SHORT EXERCISE:
Turn every line of the material below into a numbered list, skipping any blank lines.

Extracted data entries:
* start *

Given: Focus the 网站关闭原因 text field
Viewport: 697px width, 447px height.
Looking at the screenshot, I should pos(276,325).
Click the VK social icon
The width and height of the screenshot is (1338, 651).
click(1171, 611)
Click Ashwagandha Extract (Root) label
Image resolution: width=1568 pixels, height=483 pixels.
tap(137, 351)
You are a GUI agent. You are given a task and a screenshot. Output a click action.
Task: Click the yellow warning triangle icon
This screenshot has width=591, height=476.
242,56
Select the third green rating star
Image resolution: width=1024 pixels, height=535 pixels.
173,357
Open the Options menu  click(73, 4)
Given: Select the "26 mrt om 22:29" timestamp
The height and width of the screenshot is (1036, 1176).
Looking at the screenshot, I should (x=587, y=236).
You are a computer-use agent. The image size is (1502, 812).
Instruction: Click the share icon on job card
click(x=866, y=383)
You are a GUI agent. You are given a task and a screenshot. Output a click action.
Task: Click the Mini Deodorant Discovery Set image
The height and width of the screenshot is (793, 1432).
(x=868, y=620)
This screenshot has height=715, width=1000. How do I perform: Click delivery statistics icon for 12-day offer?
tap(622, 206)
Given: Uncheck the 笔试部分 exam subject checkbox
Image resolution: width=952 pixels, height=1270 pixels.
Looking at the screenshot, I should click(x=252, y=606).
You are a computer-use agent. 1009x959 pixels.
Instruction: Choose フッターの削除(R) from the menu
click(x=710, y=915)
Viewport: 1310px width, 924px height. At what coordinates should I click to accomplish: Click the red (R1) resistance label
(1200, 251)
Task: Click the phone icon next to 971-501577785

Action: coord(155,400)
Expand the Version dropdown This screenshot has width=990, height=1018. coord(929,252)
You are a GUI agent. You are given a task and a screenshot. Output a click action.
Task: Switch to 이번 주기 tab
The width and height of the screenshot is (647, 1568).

* end *

OUTPUT OF THE TASK:
1. Given: Focus the 网站关闭原因 text field
2. Viewport: 697px width, 447px height.
3. Looking at the screenshot, I should pos(276,325).
4. Click the VK social icon
5. The width and height of the screenshot is (1338, 651).
6. click(1171, 611)
7. Click Ashwagandha Extract (Root) label
8. Image resolution: width=1568 pixels, height=483 pixels.
9. tap(137, 351)
10. You are a GUI agent. You are given a task and a screenshot. Output a click action.
11. Task: Click the yellow warning triangle icon
12. This screenshot has width=591, height=476.
13. 242,56
14. Select the third green rating star
15. Image resolution: width=1024 pixels, height=535 pixels.
16. 173,357
17. Open the Options menu  click(73, 4)
18. Given: Select the "26 mrt om 22:29" timestamp
19. The height and width of the screenshot is (1036, 1176).
20. Looking at the screenshot, I should (x=587, y=236).
21. You are a computer-use agent. The image size is (1502, 812).
22. Instruction: Click the share icon on job card
23. click(x=866, y=383)
24. You are a GUI agent. You are given a task and a screenshot. Output a click action.
25. Task: Click the Mini Deodorant Discovery Set image
26. The height and width of the screenshot is (793, 1432).
27. (x=868, y=620)
28. This screenshot has height=715, width=1000. How do I perform: Click delivery statistics icon for 12-day offer?
29. tap(622, 206)
30. Given: Uncheck the 笔试部分 exam subject checkbox
31. Image resolution: width=952 pixels, height=1270 pixels.
32. Looking at the screenshot, I should click(x=252, y=606).
33. You are a computer-use agent. 1009x959 pixels.
34. Instruction: Choose フッターの削除(R) from the menu
35. click(x=710, y=915)
36. Viewport: 1310px width, 924px height. At what coordinates should I click to accomplish: Click the red (R1) resistance label
37. (1200, 251)
38. Task: Click the phone icon next to 971-501577785
39. Action: coord(155,400)
40. Expand the Version dropdown This screenshot has width=990, height=1018. coord(929,252)
41. You are a GUI agent. You are given a task and a screenshot. Output a click action.
42. Task: Switch to 이번 주기 tab
43. The width and height of the screenshot is (647, 1568).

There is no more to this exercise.